Getaway fix

Why drive-in theatres, in vogue now, will always be fleetingly cool

65-Sunset-drive-in-theatre-in-Ahmedabad Car chairs: Sunset drive-in theatre in Ahmedabad.

Dr Prasanth from Chennai once used to be a regular at Prarthana Beach Drive-in Theatre on East Coast Road. On a Sunday evening, as he takes a breather before his Covid-19 shift begins the next morning at 5:30am, he is trying to remember the last film he saw at Prarthana, the city’s oldest drive-in which started in 1991. It was Vasool Raja MBBS. “To tell you the truth, apart from the movie, I can remember everything there,” says Prasanth.

Safety is the only reason drive-in is seeing a huge surge now. It gives people the excitement of leaving their homes after being stuck there for months. —Sushen Kakkar, project lead, SteppinOut

The doctor recalls heading out of the city on Saturday evenings with friends in a car to the breezy Prarthana. Prasanth and his friends would spread out bedsheets on the floor outside their car and order hot dosas and fried rice from a canteen nearby. “We would hug the [loudspeaker] post sometimes to get the best quality sound. Most people did not stay in their cars,” says Prasanth. “If the movie was bad or boring, you could just stare at the stars. You could also use the speed-bumps as pillows. Nobody goes to drive-in cinemas expecting IMAX clarity. It is all about hanging out with friends, family bonding, making fun of the movie or just dozing off.”

Richard Hollingshead of Camden, New Jersey, is credited with starting the first drive-in theatre in 1933, because his large mother could not comfortably seat herself in movie theatres. By the 1950s, there were more than 4,000 drive-in cinemas all over the US, exemplifying its car culture and individualism. The first drive-ins arrived in India in the 1970s. Some say Sunset, in Ahmedabad, is the oldest one in Asia. It can still accommodate over 600 cars. Yet, drive-in as a concept never really took off outside popular American culture.

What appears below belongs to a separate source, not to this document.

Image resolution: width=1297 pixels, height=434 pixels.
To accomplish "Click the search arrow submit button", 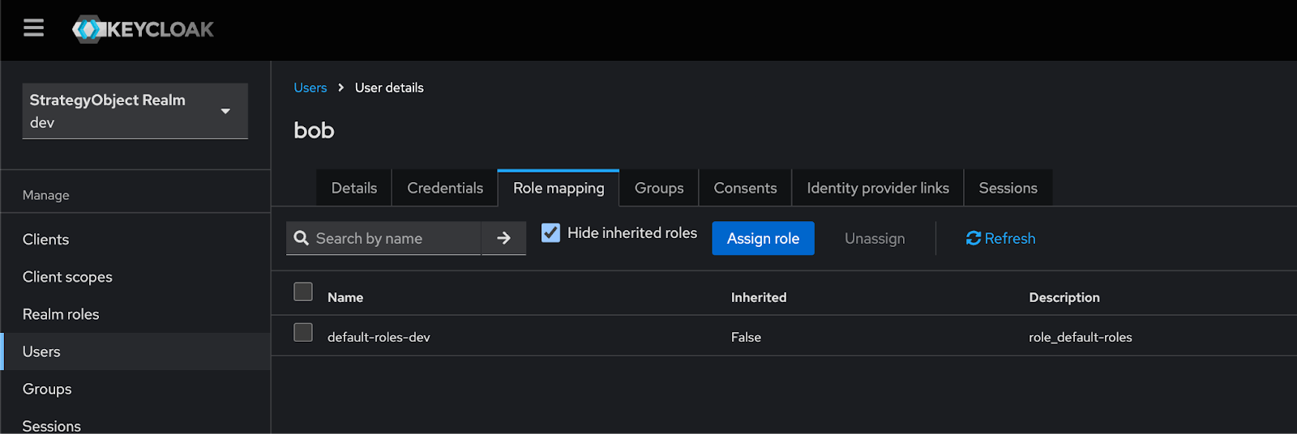I will tap(503, 238).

During the pandemic, there has been a renewed buzz around the good old drive-in as being most amenable to socially distanced, big-screen entertainment. While confined to your own car, you can take off your mask and eat your own food. Bluetooth technology and wireless headphones will ensure you do not have to crowd around loudspeakers outside the car. Event companies running open-air screenings before Covid-19 sensed an opportunity and briskly moved in to cater movies to cinephiles this year.

Open entertainment: Drive-in screening venue of steppinout in Bengaluru. Open entertainment: Drive-in screening venue of steppinout in Bengaluru.

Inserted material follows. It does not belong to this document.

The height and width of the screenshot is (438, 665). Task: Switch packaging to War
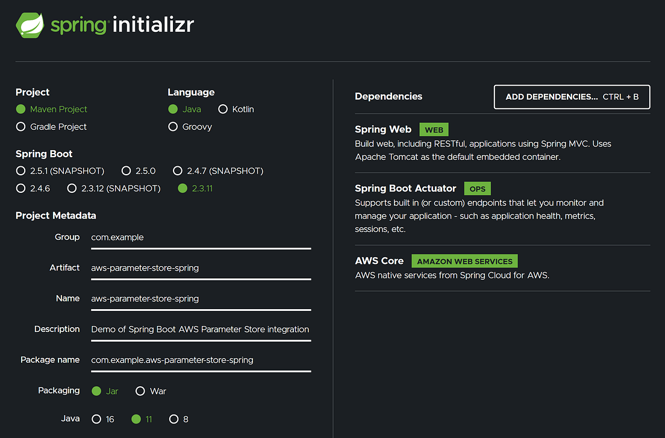point(140,391)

With Unlock 4.0, the Centre allowed open-air theatres to operate with 100 people from September 21. Multiplex chain PVR will launch its first drive-in theatre at Bandra Kurla Complex in Mumbai in October. In Bengaluru, SteppinOut, a new company, has held seven drive-in screenings for 18 cars at a facility near the airport in the past two months with movies like Grease and English Vinglish. “Our venue is constantly sanitised and our customers stay inside their cars all the time. Ordering and payment is contactless, through a QR code,” says Sushen Kakkar, project lead of SteppinOut, which will operate in 15 cities in India from September 21.

When asked about the specific screen and projector technology he imports from the US, Sanchit Gupta, cofounder of Gurgaon-based Sunset Cinema Club, remains tight-lipped. “These are things very specific to the drive-in business,” he says. “Previously, no one was concerned about drive-ins, now suddenly everyone wants to jump in. I have to protect the knowhow.”

Covid protocols being followed at the venue. Covid protocols being followed at the venue.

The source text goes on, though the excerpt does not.